Elasticsearch tiered storage refers to “data tiers”: simply put, they are a collection of data nodes within a database cluster that share the same profile of hardware. Data tiers can take the following forms:

  • Content data tier — such data nodes are used to handle queries related to content-based solutions, such as forums.
  • Hot tier — this tiered storage data nodes are used to hold “the most recent” (hence the name: the data still needs to be considered “hot”) data, logs, etc.
  • Warm tier — such a data node would be used to hold data that’s accessed, but accessed not as frequently to necessitate the above two tiers.
  • Cold tier — this data nodes hold data that’s “cold” and not frequently accessed or updated and thus, can be considered “cold.”
  • Frozen tier — data in the frozen tier of the Elasticsearch tiered storage is almost never accessed or updated.

Note: To configure the role of a data node, please modify the Elasticsearch configuration file found at Elasticsearch.yml.

When to Use Elasticsearch Tiered Storage?

Consider you’re already well-acquainted with using tiered storage in Elasticsearch.
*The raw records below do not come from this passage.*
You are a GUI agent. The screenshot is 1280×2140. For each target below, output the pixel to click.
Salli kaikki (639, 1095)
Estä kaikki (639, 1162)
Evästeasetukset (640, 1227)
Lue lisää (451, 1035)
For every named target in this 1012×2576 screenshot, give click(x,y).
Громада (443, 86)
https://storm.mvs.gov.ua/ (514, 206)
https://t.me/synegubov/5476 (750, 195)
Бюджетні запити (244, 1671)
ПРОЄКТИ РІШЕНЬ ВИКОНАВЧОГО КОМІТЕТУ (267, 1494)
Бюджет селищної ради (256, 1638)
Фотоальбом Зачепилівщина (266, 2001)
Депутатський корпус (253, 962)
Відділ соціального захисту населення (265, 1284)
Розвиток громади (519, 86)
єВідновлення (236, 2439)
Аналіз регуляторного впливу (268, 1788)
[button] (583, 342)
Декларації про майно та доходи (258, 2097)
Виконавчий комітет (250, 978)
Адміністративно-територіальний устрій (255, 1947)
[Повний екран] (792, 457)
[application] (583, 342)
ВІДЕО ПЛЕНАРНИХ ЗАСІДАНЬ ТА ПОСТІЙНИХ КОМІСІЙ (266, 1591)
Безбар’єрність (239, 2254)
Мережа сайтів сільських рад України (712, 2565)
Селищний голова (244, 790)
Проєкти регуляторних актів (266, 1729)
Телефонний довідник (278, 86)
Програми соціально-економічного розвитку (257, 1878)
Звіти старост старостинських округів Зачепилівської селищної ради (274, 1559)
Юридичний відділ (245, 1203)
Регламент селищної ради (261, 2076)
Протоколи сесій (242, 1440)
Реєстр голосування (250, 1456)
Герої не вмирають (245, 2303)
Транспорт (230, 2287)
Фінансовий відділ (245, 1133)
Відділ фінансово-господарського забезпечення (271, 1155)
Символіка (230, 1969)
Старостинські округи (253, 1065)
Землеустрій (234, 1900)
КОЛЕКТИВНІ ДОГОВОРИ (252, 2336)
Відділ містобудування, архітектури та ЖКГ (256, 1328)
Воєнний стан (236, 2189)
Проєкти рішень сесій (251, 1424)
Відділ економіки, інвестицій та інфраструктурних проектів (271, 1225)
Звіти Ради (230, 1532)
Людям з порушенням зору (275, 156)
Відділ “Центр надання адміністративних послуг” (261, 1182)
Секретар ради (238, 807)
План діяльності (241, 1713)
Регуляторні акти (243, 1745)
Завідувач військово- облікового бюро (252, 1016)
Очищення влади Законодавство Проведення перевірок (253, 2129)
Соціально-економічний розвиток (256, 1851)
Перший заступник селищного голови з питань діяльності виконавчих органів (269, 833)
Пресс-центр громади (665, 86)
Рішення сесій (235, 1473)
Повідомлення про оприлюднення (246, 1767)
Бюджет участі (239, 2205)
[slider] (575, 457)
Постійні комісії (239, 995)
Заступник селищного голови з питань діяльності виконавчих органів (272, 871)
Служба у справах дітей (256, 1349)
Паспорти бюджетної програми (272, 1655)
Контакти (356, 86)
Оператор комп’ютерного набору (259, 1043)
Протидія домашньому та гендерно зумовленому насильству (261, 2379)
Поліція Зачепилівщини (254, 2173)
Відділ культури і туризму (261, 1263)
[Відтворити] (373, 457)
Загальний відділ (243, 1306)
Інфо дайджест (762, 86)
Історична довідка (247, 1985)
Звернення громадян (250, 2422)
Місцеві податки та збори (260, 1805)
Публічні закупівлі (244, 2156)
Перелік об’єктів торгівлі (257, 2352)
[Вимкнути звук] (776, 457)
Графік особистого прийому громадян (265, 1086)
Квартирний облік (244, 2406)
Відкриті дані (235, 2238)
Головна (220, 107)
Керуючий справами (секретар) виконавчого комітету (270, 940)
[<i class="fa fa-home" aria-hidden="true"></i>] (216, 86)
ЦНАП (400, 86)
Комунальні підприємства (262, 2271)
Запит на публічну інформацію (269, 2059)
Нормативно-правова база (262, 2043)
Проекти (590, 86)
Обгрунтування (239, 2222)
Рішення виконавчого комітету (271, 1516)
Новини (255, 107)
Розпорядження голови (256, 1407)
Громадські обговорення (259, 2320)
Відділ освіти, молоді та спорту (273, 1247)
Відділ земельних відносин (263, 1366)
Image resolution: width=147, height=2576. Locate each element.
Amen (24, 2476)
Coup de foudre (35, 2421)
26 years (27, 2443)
Now, not every use case may necessitate the usage of Elasticsearch tiered storage solutions, and that’s OK. Yet, if you’re dealing with use cases such as logging, SIEM (Security Information and Event Management) or security operations or even performance monitoring, the upsides of ElasticSearch tiered storage become as clear as water: the tiered storage solution allows us to derive a business-driven data strategy and split data into categories according to it!

If you have less than a couple million rows, such a strategy may not mean much, however, once your data gets bigger, you will certainly see the full benefit of tiered storage within Elasticsearch.

Elasticsearch themselves like to provide examples of customers that deal with a lot of data, so we’ll do that too: imagine you work with a project that processes terabytes of data in a single day.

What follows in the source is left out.